Liberal democracies, like ours, don't arise by chance and don't stand alone. They exist because, throughout history, it was decided that power had to have a limit, and that limit was the individual, their dignity, their freedom. Human rights are not an ideological accessory or a rhetorical tool, but—and I fully agree—they are the cornerstone that prevents politics from turning into arbitrariness, the majority from turning into abuse, and the state from forgetting for whom it exists.
For this reason, anyone appointed to a public office (even one closest to the citizens, such as a City Councilor) not only represents a territory or an electorate, but embodies the credibility of the republic's institutions. This means knowing that every word carries greater weight, that every position contributes to strengthening or weakening the pact of trust between citizens and institutions, that every statement must remain within the confines of those values that make democratic coexistence possible. And here, as on other occasions, Councilor Righi Riva violated Article 54 of the Constitution.

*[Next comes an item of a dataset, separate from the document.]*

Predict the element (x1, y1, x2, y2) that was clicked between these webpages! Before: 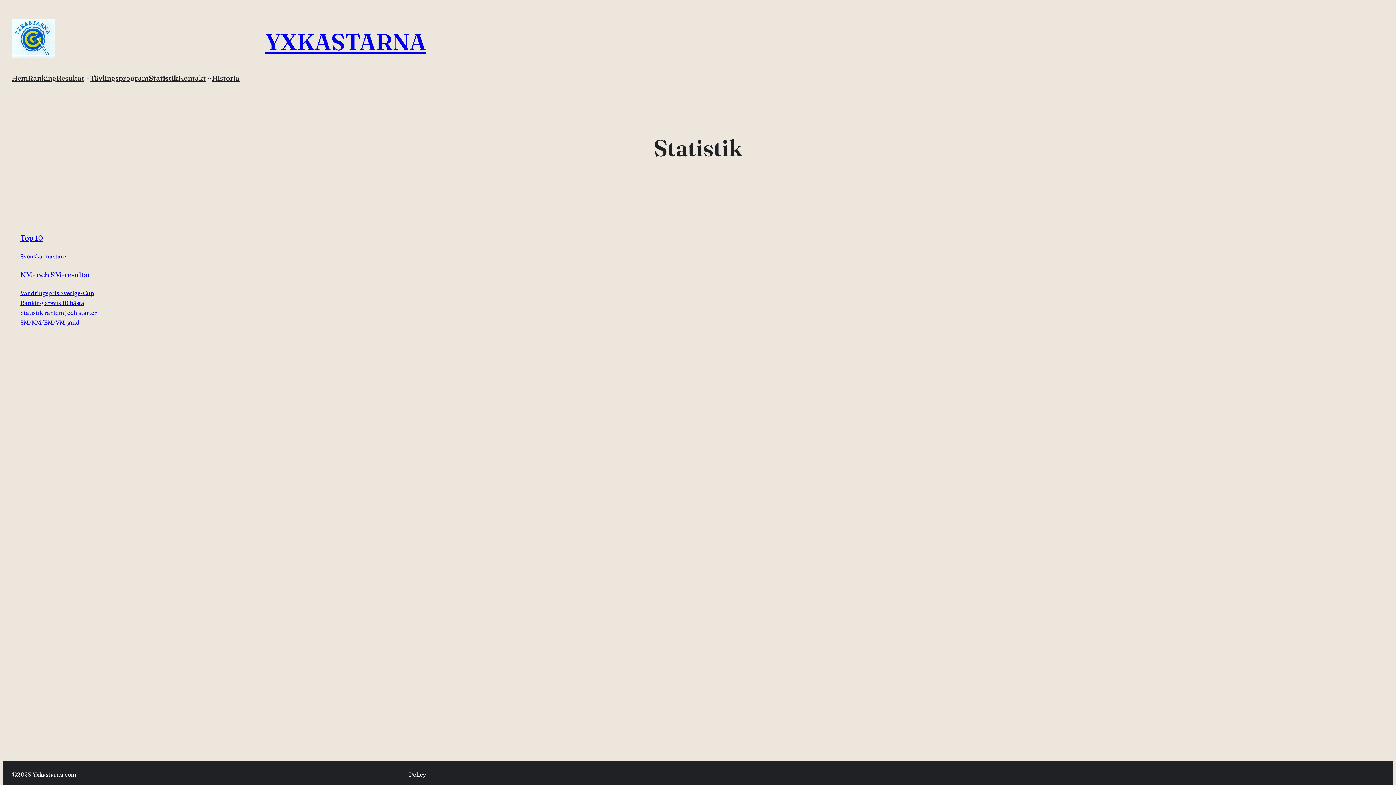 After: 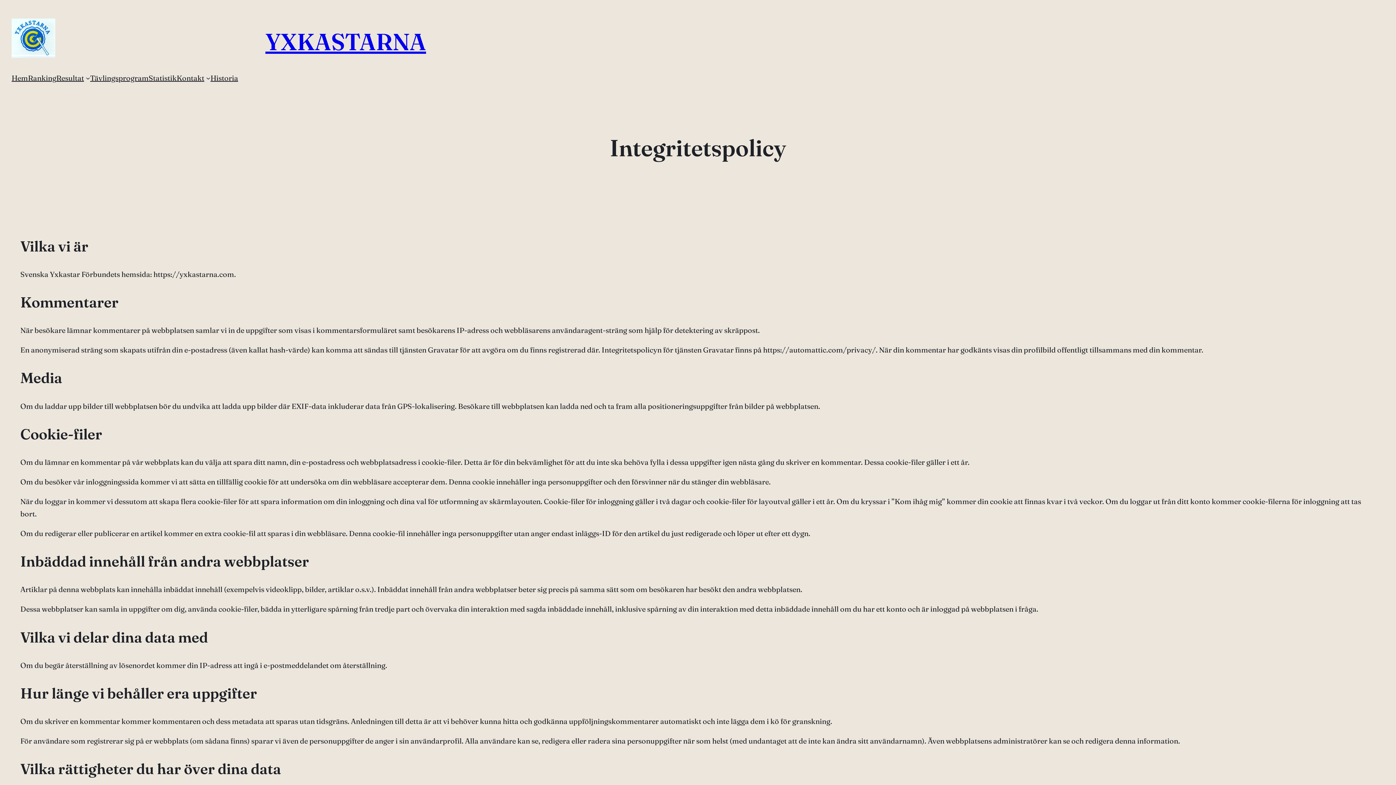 Action: label: Policy bbox: (409, 770, 426, 779)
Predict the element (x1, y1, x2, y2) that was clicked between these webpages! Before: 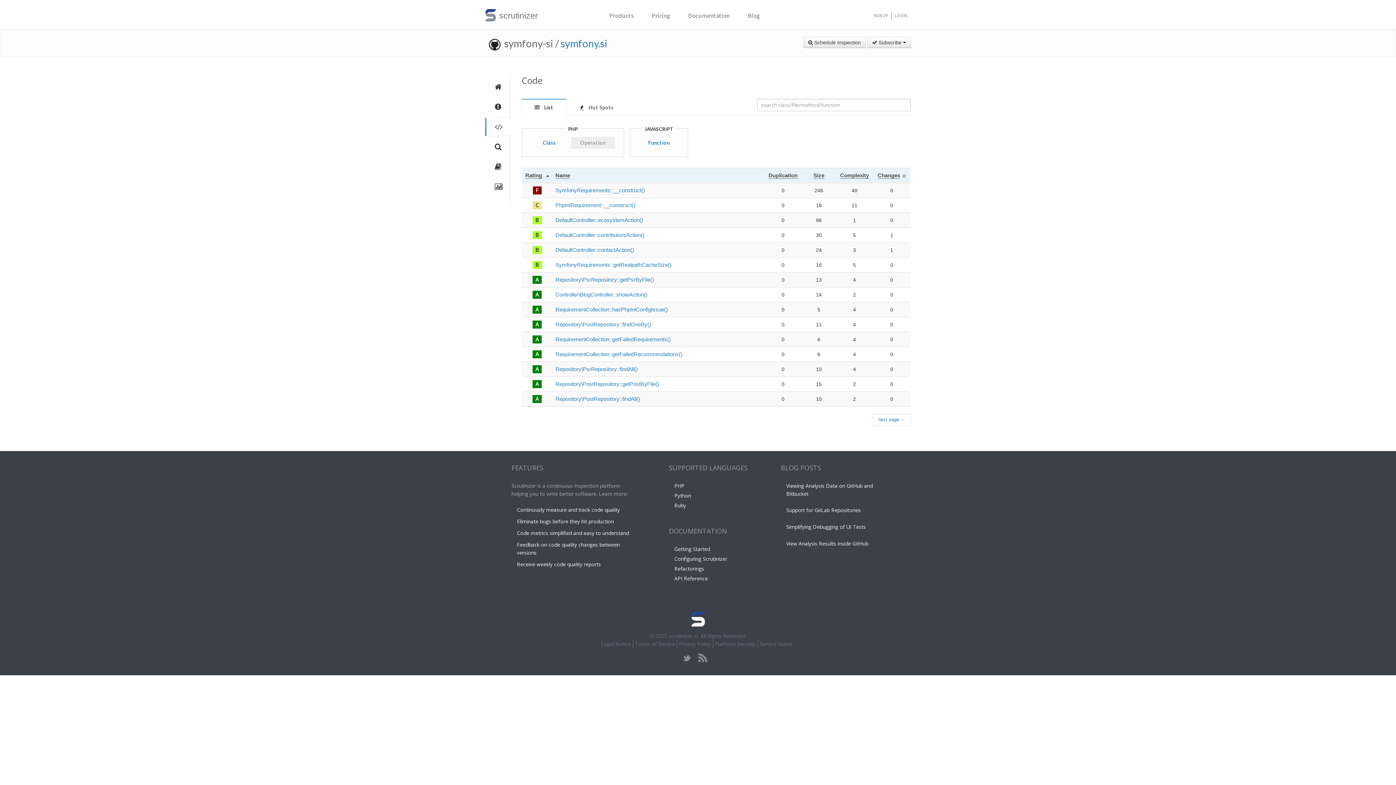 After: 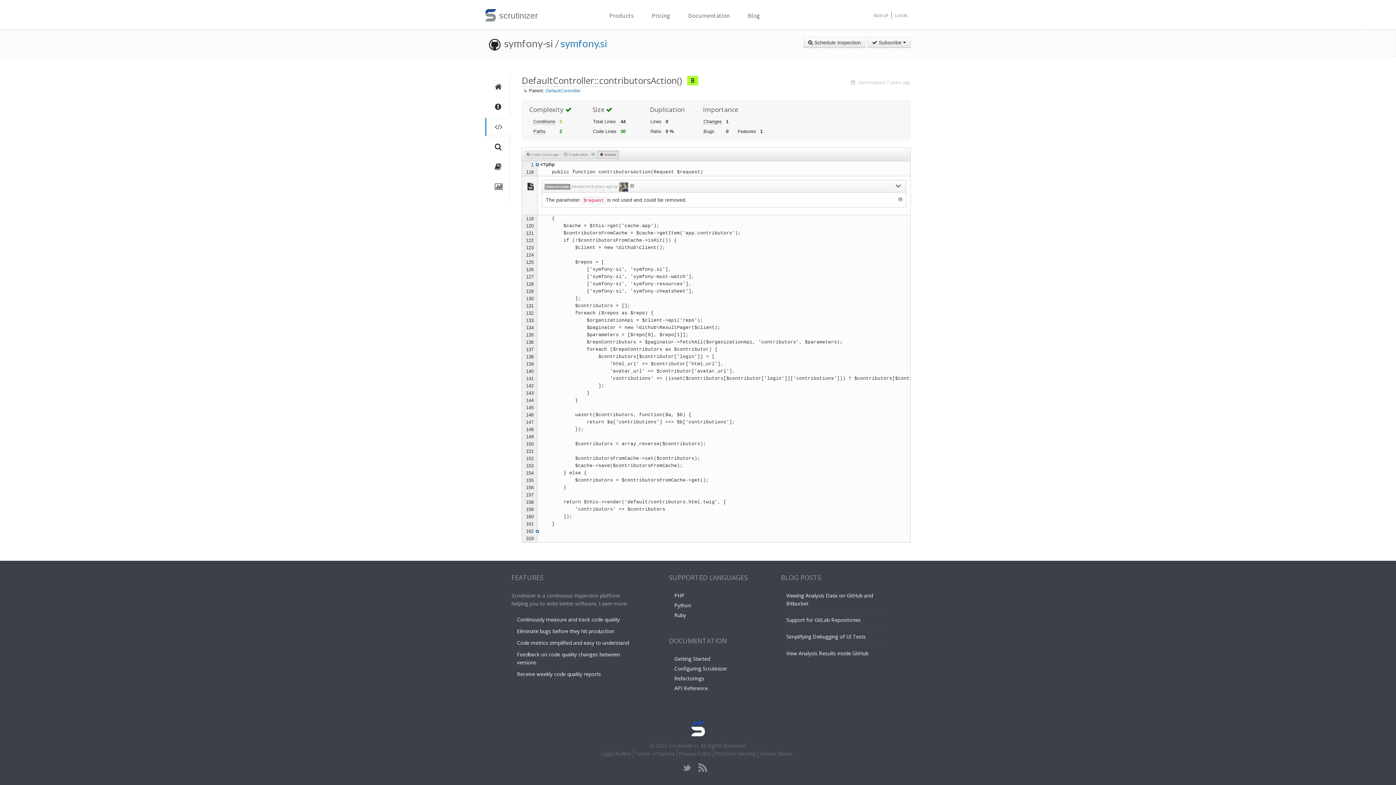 Action: bbox: (555, 232, 644, 238) label: DefaultController::contributorsAction()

Denying human rights isn't a "harder" or "more clear-cut" political stance on the issue of immigration, but something radically different. It calls into question the very foundation of freedom, because freedom, in liberal democracies, isn't the freedom to do what one wants, but the freedom guaranteed to all within a system of rights that always apply, even when it's inconvenient and even when it affects those who are weaker or more distant from us.
And anyone who has had the opportunity to engage with national and international institutional contexts knows well that human rights are not abstract statements, but concrete instruments of stability, security, and order. Where they are lacking, control ceases to exist, but only disorder ensues. Where they are denied, the state is not strengthened but weakened. Where they are dismissed as a "lie," the space opens for a politics without limits, and therefore without accountability.
We can and must discuss immigration, regulations, security, and the management of flows seriously and without hypocrisy. But there is a line a liberal democracy cannot afford to cross, and that is the line of fundamental rights.
Because beyond that line, no more “decisive” or more “effective” political space opens up.
Something very different is unfolding: a progressive and silent slide outside the confines of democracy itself. And finally, we wonder why, with such incidents and individuals, citizens lose faith and refuse to exercise their right to vote.
Can a representative of the institutions swear by the Constitution and then call its pillars a "lie"? In my opinion, no, and given his past, he shouldn't even be sitting on that City Council.